DIRECTIVE: Which lines in the records below contain the word "pixels"? Copy each of them.

[Dataset rows]
● ● ● ●

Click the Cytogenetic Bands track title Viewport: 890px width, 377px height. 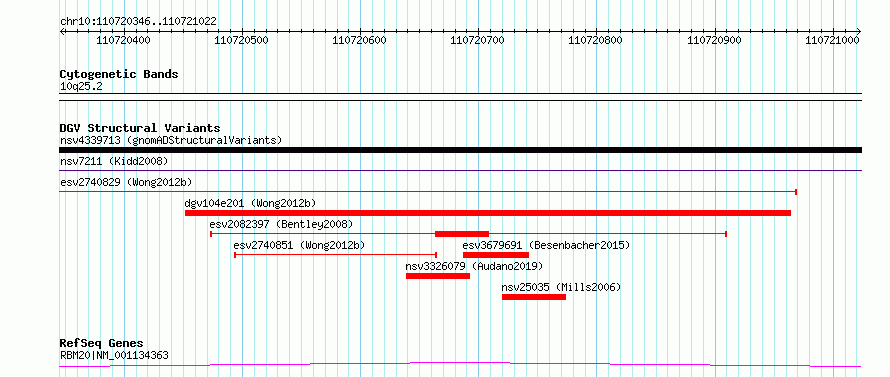(x=119, y=74)

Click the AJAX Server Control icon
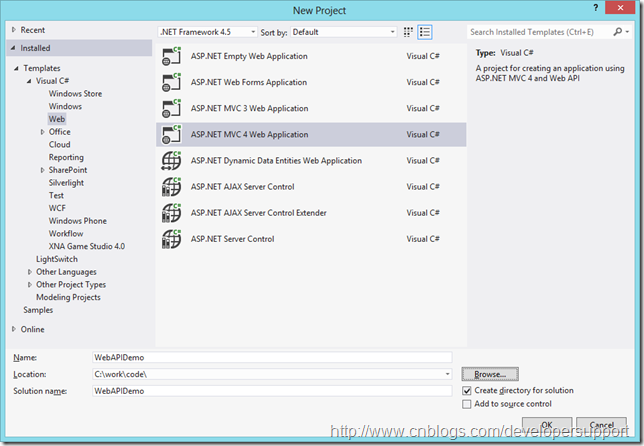[171, 187]
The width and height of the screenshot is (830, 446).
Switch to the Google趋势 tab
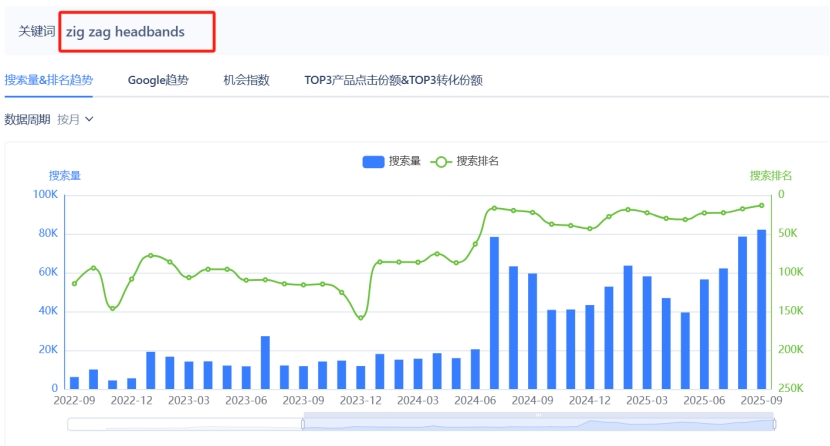(158, 80)
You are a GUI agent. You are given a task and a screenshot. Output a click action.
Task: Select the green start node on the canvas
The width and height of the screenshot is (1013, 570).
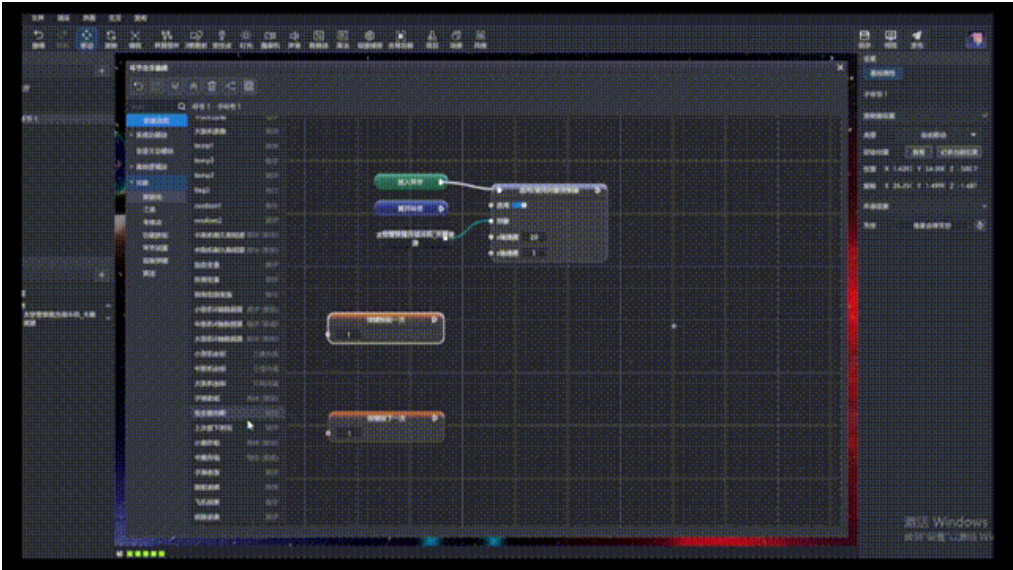tap(410, 182)
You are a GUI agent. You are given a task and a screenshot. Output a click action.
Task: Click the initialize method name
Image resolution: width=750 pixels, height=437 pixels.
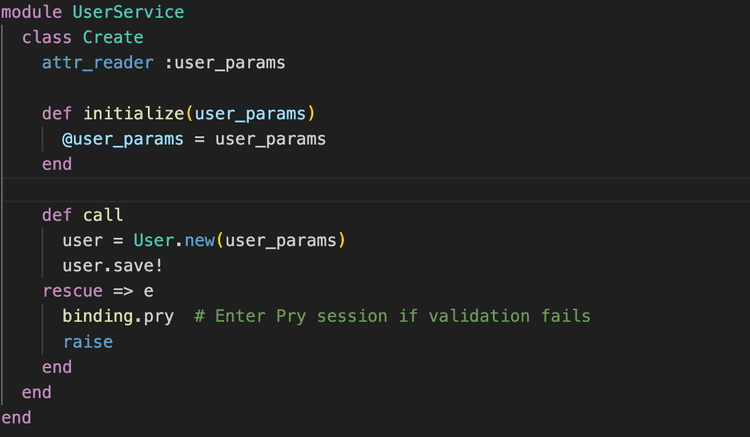[x=133, y=113]
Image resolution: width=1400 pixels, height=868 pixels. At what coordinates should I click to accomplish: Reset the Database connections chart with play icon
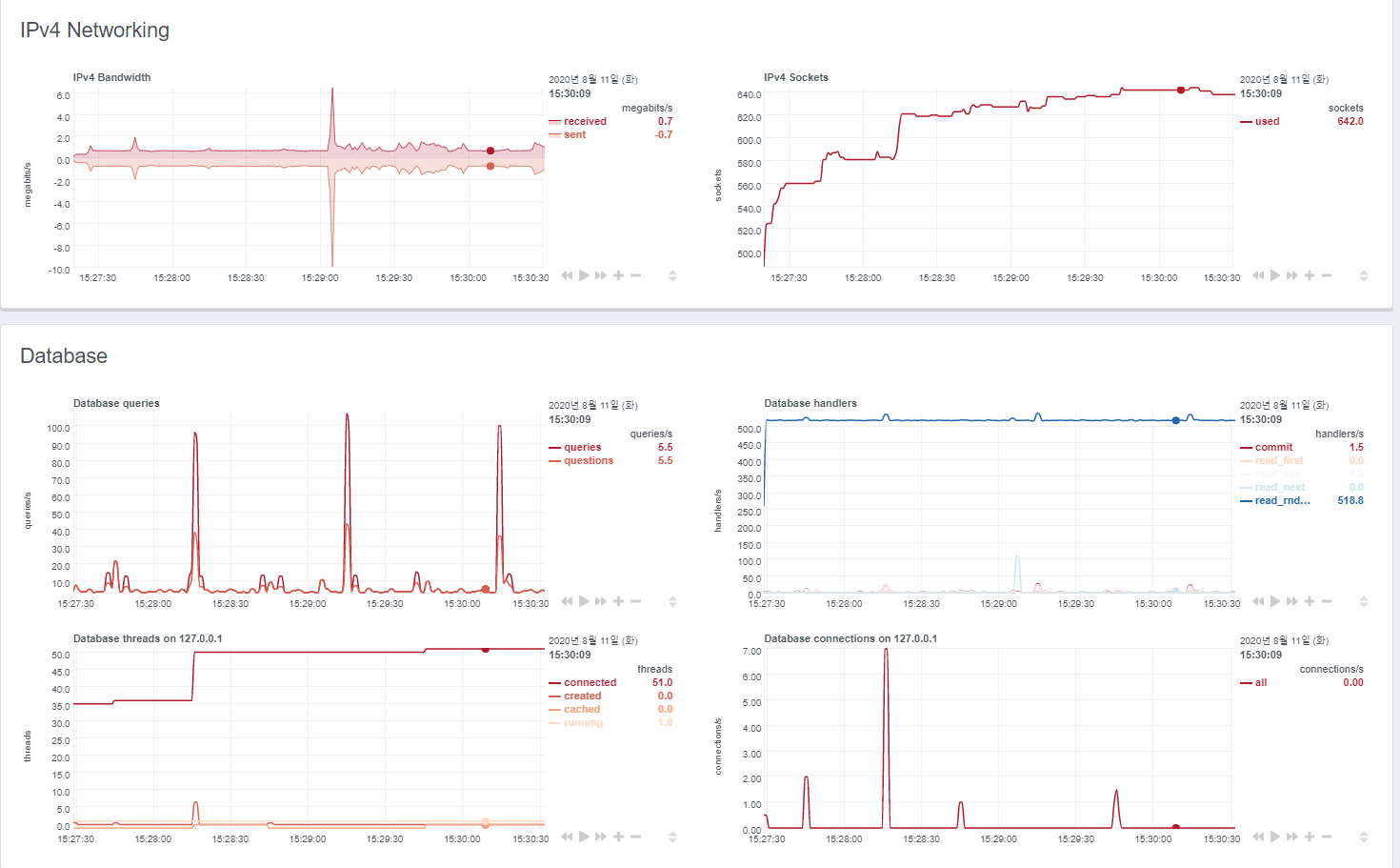point(1275,837)
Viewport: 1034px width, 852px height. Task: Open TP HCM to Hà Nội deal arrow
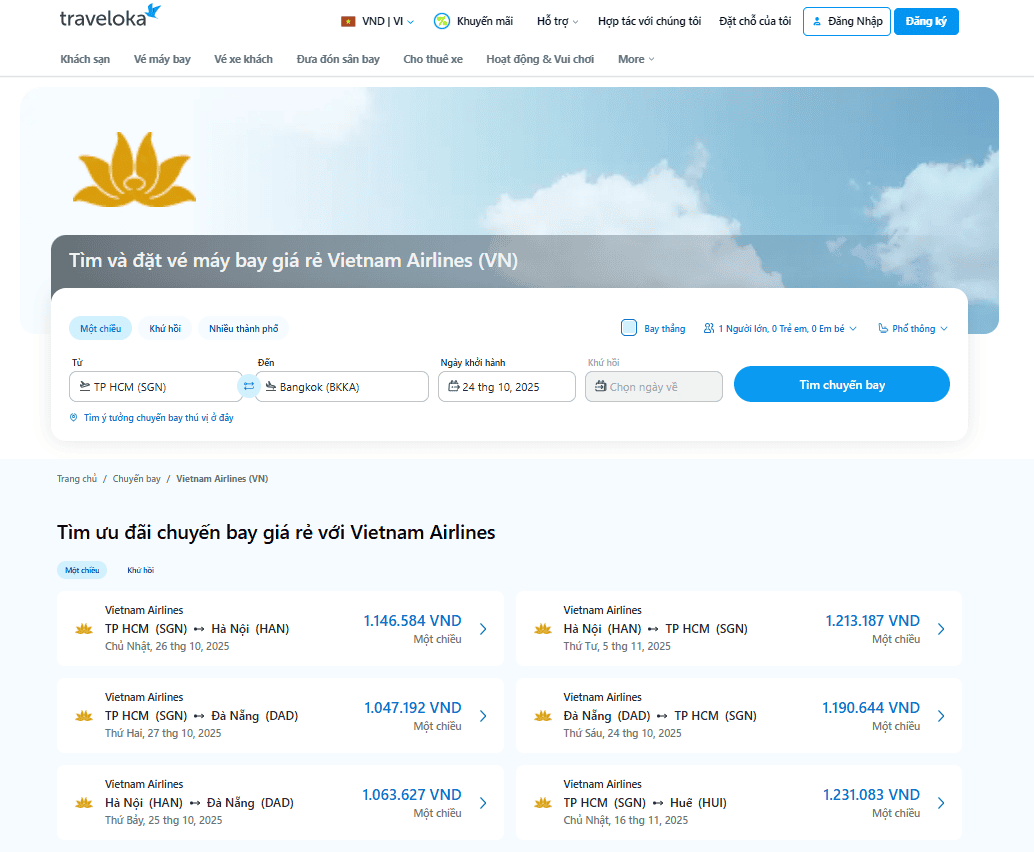tap(483, 629)
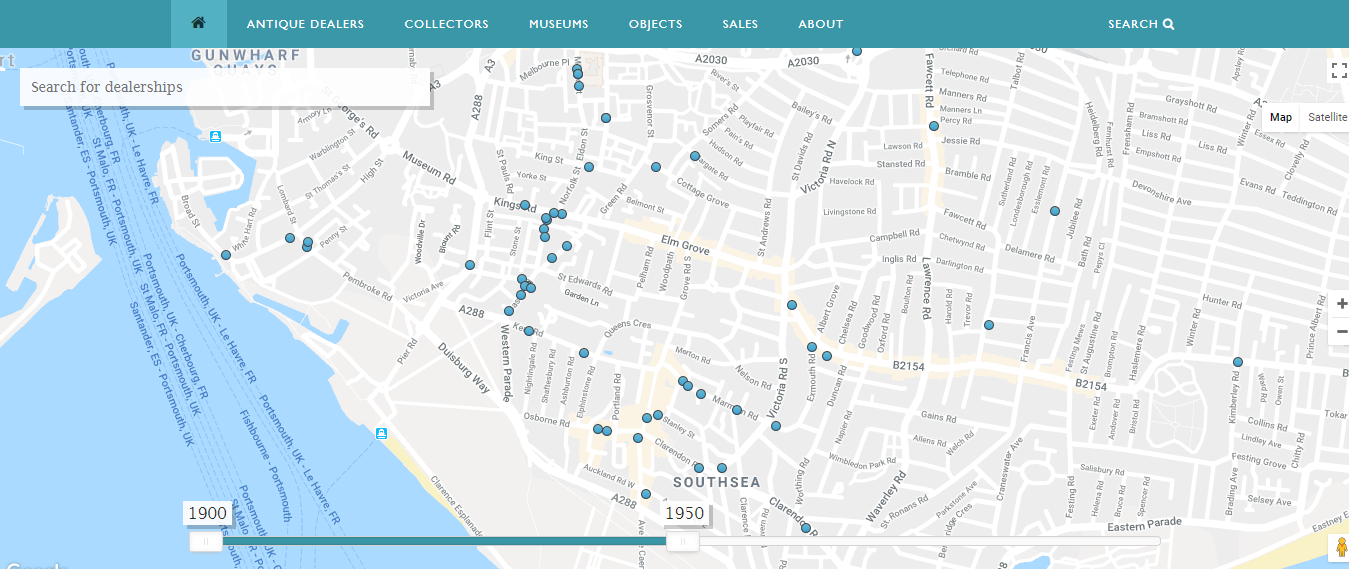The height and width of the screenshot is (569, 1349).
Task: Click the search magnifier icon
Action: pyautogui.click(x=1168, y=24)
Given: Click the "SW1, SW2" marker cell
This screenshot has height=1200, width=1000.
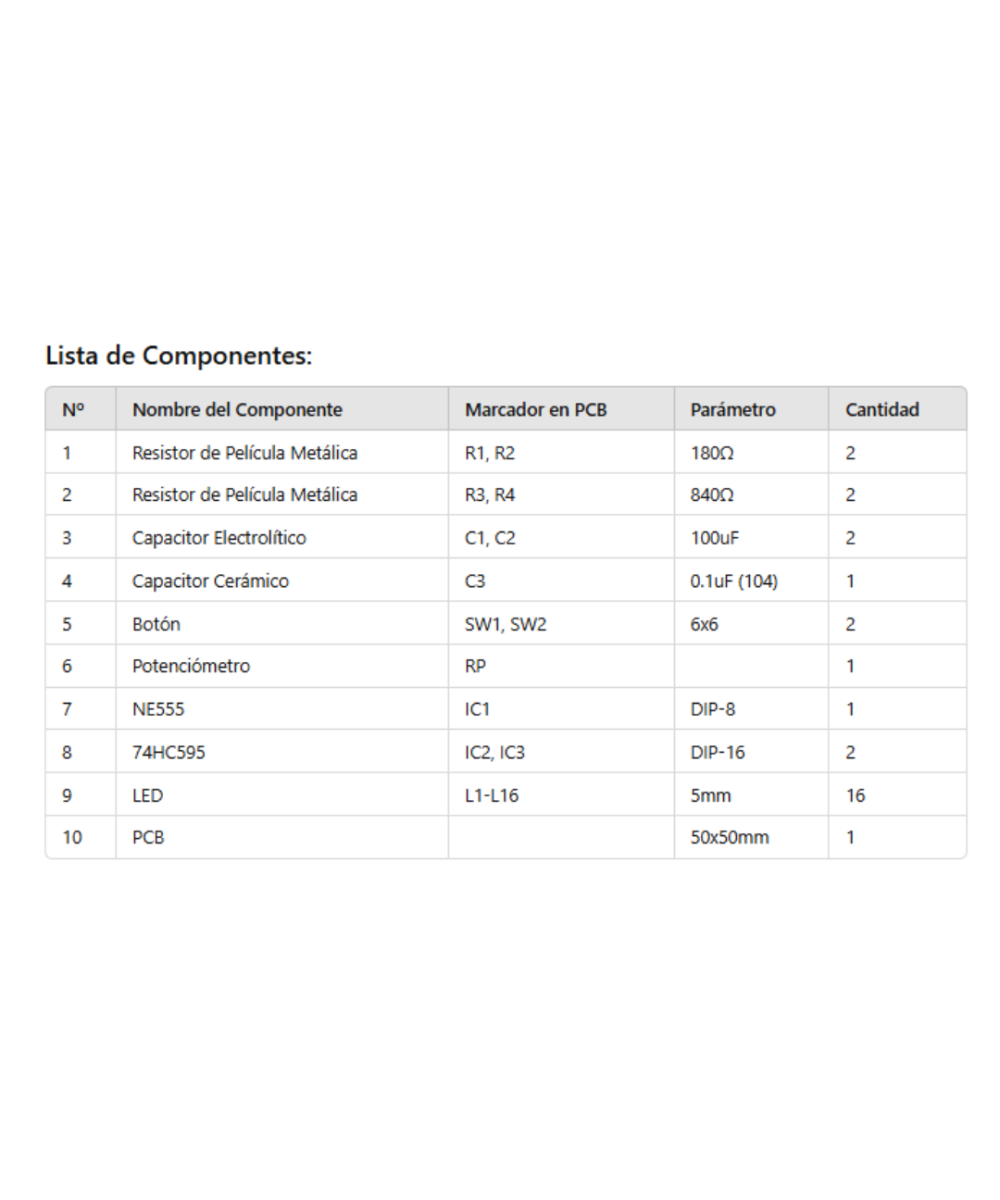Looking at the screenshot, I should tap(506, 624).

● ● ● ●

FINAL ANSWER:
Image resolution: width=750 pixels, height=437 pixels.
Image resolution: width=1400 pixels, height=868 pixels. At what coordinates should I click to accomplish: Reset the Database connections chart with play icon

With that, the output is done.